Adnkronos, 15 aprile 2022

“Appena si toccano i loro privilegi partono subito violente reazioni. I magistrati non vogliono essere considerati dei funzionari pubblici e quindi soggetti a valutazioni”. Lo afferma Gaetano Pecorella, ex presidente della Commissione giustizia della Camera in un’intervista al quotidiano ‘Il Dubbio’. ” Non è pensabile che tutti i magistrati italiani hanno oggi una valutazione altissima e che facciano carriera per logiche di appartenenza appartenenza – continua Pecorella – Abbiamo avuto magistrati eletti in parlamento che continuavano a progredire in carriera pur non svolgendo attività alcuna giurisdizionale. E’ un sistema che non funziona. Purtroppo da sempre vige questo malinteso secondo il quale è sufficiente aver vinto un concorso per non dover più essere valutati seriamente. Il pilota di un aereo se sbaglia fa al più 200 vittime. Quante vittime, invece, in termini di carriere rovinate, famiglie distrutte, o anche di persone che decidono di togliersi la vita, ha sulla coscienza un magistrato che sbaglia e non viene mai fermato?
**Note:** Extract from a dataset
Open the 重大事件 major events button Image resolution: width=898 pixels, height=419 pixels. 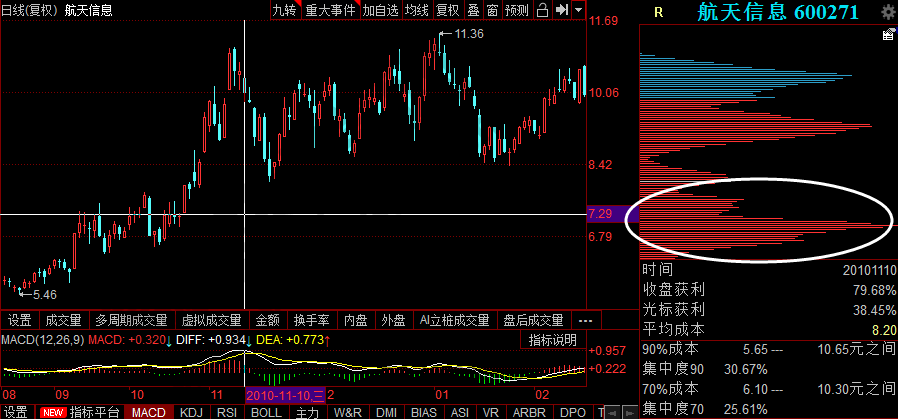[x=330, y=10]
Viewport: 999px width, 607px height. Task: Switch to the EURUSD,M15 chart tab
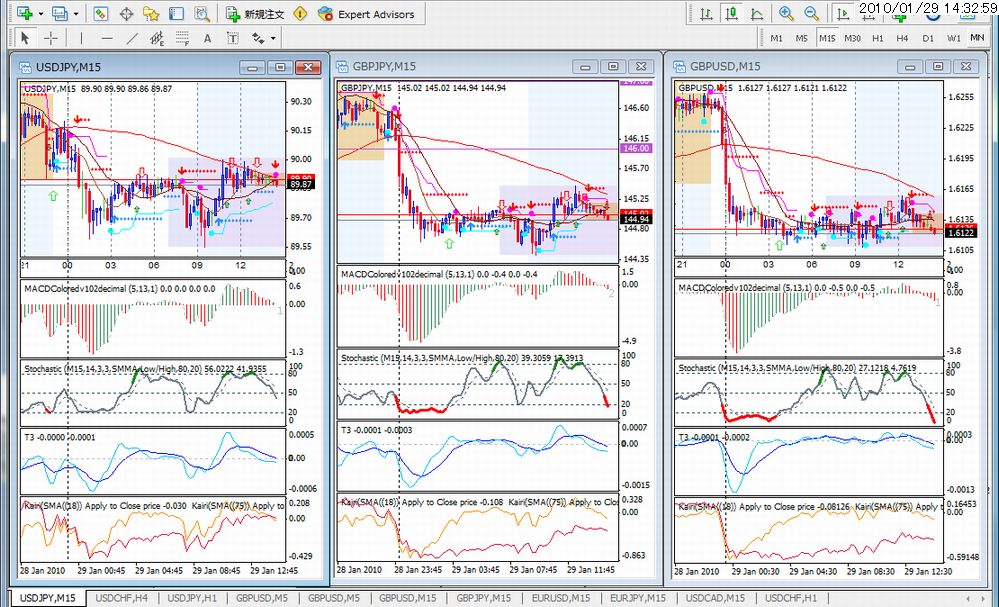561,597
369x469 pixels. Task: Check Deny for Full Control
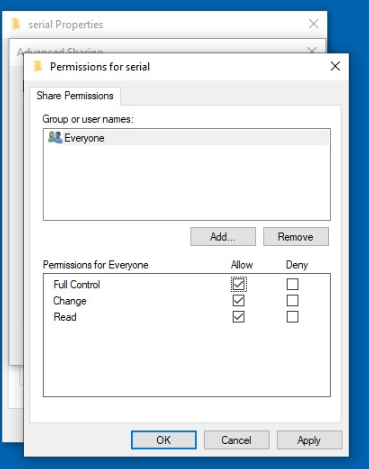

Un pm che vede sempre archiviati i propri procedimenti, deve per forza continuare a svolgere quella funzione? L’avvocato che sbaglia i processi viene punito dal mercato”. “Questa riforma cambia ben poco. Serviva la separazione fra pm e giudici se si voleva cambiare qualcosa. Ed è la Costituzione a dirlo, prevedendo il giudice terzo, che non ha nulla a che vedere con il pm che è parte del processo come l’avvocato. Un giudice che deve anche essere imparziale, quindi senza pregiudizi”, conclude Pecorella.